Meeting (to be) held on 2014/11/20 at 18:00 in Zepler CLS Lecture Room

Icinga Alerts

  • EAPOL-* checks
    • Should we change them so the checks are direct?
    • We probably need one check via JANET and checks for each server directly for ECS and SOTON
  • Node NFSEN checks
    • Temporarily disabled whilst we sort out problems with nfcapd
  • Node SYSLOG checks
    • Package upgrade should have fixed this issue. Will need to upgrade other nodes as they come online. We will be warned if more than one process is running on a node so we know there is a problem or it needs to be upgraded.
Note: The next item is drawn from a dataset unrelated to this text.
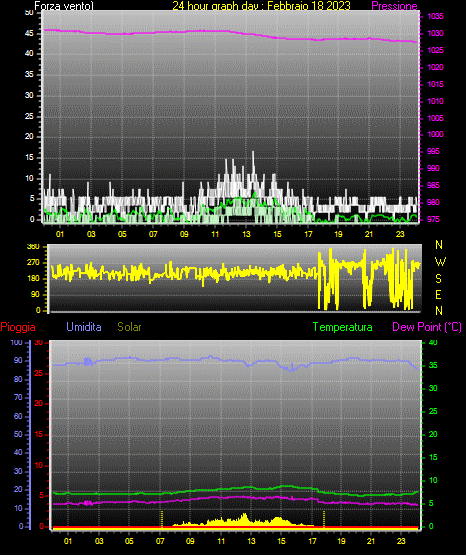This screenshot has width=466, height=555.
Task: Click the W compass direction label
Action: 440,262
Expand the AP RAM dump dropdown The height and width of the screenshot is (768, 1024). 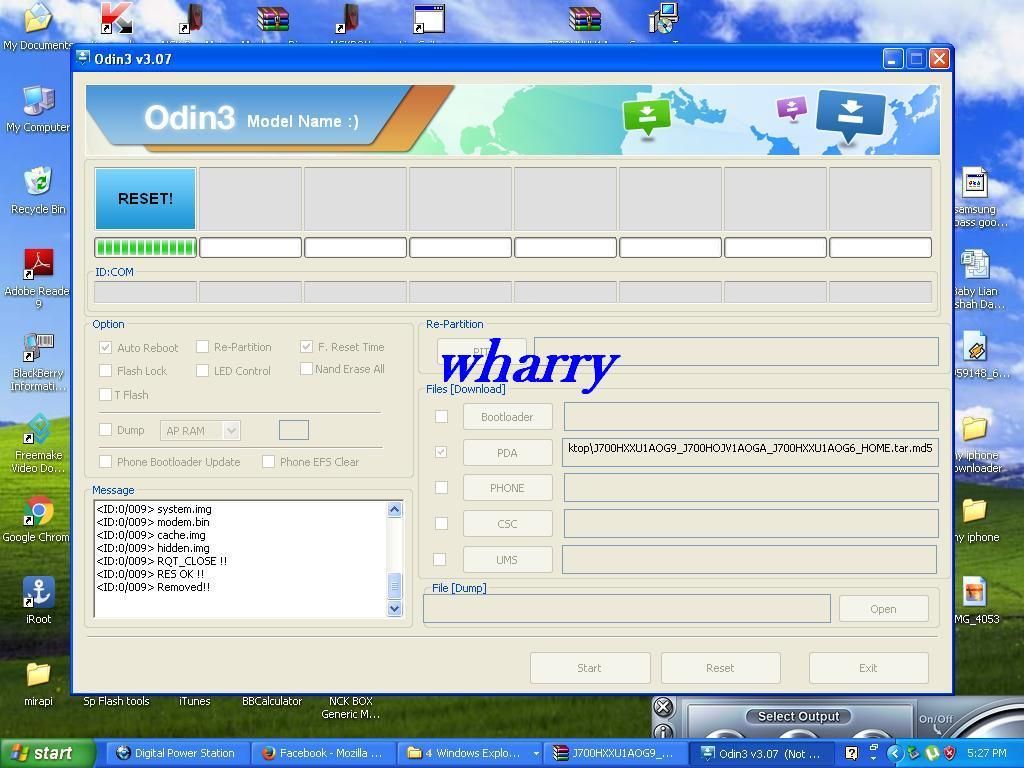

Max connections with syslog server has been removed.
  • Node SSH-NODE-PASSWORD checks
    • Do we need the SSH check on nodes as well?
      • No, we should make SSH check passive and send a critical check report via NCSA when the SSH-NODE-PASSWORD check fails because it cannot to the node.
    • How frequent should be these checks?
    • Why does Dropbear (SSH) keep dying on Carnation Road node? Can we produce an upgrade to check the the status of Dropbear and (re)start it if necessary?
      • morse will patch SSH on #263 to see if we can figure out what is wrong.
      • If the problem turns out to be something we cannot fix we will add a hook to check and restart SSH when necessary.
    • Any ideas of how to avoid this failing as often.
    • BACKUP2/BACKUPTRANSFER also went critical yesterday

Building Zepler / SOWN@coordinates nodes

Todo List


  • None at present.